Truck Driver Shortage Continues to Plague Freight Industry

by Apex Capital | June 11, 2013

The truck driver shortage is nothing new, but freight companies are still having a hard time finding qualified truck drivers.

New regulations mean fewer drivers meet necessary legal standards — leaving hiring managers with major headaches – while some potential drivers stay away because of the demands associated with a trucking lifestyle. The challenges have led to severe shortage of people lining up to replace the current generation of drivers.

The Growing Issue for Trucking Companies

At the end of 2012, the American Transportation Research Institute ranked the driver shortage as the fourth biggest issue facing the trucking industry.

With the need for truck drivers increasing in recent years and expected to grow more, the mismatch could cause fleet owners financial pain. However, it may boost the salaries and benefits of existing truck drivers.

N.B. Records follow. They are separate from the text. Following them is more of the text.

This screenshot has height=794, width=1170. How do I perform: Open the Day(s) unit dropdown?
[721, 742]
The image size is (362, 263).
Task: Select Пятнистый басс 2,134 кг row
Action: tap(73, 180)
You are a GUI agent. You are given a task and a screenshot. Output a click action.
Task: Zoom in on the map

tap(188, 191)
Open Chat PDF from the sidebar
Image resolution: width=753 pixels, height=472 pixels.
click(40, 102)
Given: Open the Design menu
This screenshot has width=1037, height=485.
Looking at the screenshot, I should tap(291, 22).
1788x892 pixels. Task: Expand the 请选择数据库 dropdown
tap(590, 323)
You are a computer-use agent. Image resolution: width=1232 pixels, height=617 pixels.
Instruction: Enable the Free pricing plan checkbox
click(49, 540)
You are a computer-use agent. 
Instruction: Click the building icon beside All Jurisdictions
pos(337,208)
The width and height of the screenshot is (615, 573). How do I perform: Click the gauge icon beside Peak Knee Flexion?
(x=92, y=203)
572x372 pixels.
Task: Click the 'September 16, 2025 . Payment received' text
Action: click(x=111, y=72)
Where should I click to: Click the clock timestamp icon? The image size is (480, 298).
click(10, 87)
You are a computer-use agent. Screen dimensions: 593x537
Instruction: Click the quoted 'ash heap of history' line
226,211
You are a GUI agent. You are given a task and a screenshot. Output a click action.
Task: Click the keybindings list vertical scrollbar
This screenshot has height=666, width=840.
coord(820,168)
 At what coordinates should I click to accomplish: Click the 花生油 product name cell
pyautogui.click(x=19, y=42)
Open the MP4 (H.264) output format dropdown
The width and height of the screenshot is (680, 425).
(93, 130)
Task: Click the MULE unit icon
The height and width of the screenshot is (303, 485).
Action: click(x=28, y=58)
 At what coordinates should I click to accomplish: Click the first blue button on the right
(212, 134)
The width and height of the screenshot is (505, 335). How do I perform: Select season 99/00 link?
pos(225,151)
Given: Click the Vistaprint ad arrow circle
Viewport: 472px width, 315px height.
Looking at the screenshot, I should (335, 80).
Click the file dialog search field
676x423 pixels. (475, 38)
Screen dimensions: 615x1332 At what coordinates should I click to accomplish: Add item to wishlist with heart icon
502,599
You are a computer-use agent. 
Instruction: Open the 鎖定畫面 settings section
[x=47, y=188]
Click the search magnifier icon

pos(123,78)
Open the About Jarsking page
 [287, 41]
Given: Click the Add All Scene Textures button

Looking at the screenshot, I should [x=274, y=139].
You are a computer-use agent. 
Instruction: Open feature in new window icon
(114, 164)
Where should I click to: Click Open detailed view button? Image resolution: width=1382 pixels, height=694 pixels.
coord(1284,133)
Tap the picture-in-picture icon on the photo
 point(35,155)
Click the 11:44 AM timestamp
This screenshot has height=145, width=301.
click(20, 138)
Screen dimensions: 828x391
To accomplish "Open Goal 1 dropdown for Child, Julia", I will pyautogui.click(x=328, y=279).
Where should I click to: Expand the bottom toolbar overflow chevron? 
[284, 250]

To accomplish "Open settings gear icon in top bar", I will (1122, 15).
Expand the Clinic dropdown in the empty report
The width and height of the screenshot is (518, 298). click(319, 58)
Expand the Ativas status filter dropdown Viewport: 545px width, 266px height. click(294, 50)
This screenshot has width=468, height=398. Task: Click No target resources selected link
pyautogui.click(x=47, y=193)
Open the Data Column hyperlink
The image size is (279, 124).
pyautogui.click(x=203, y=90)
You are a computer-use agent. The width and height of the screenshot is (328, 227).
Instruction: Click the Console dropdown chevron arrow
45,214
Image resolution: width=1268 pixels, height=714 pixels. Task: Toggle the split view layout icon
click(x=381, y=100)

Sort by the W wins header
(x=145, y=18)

At the crux of the shortage is the Federal Motor Carrier Safety Administration’s implementation of tough, new rules meant to keep unsafe drivers off the road. The shrinking pool of qualified truck drivers comes at a time when economic growth is boosting demand for freight haulers.

According to information from the Labor Department, the trucking industry added 11,700 jobs in April alone.

Others say a high turnover rate of drivers, an increasing number of retiring truckers, unappealing working conditions and long hours contribute to the lack of qualified drivers, as well.

Small trucking companies hiring drivers are likely to be most hurt by a lack of employable drivers. They may not be able to compete with higher salaries offered by larger competitors. Additionally, complying with new rules will be costly and could cause productivity to drop, likely forcing some to go out of business or merge with another company.

Solutions for Trucking Companies

There are things smaller trucking companies can do to recruit and retain truck drivers, such as offering discounts on fuel, service, prescriptions, and hotels. If a trucking company is having trouble with cash flow and meeting payroll, solutions such as factoring their freight invoices can help.

For qualified drivers, the problem is not as complicated. The shortage will probably mean an uptick in pay for those who meet hiring standards, and more job-related perks, such as free training programs and better hours.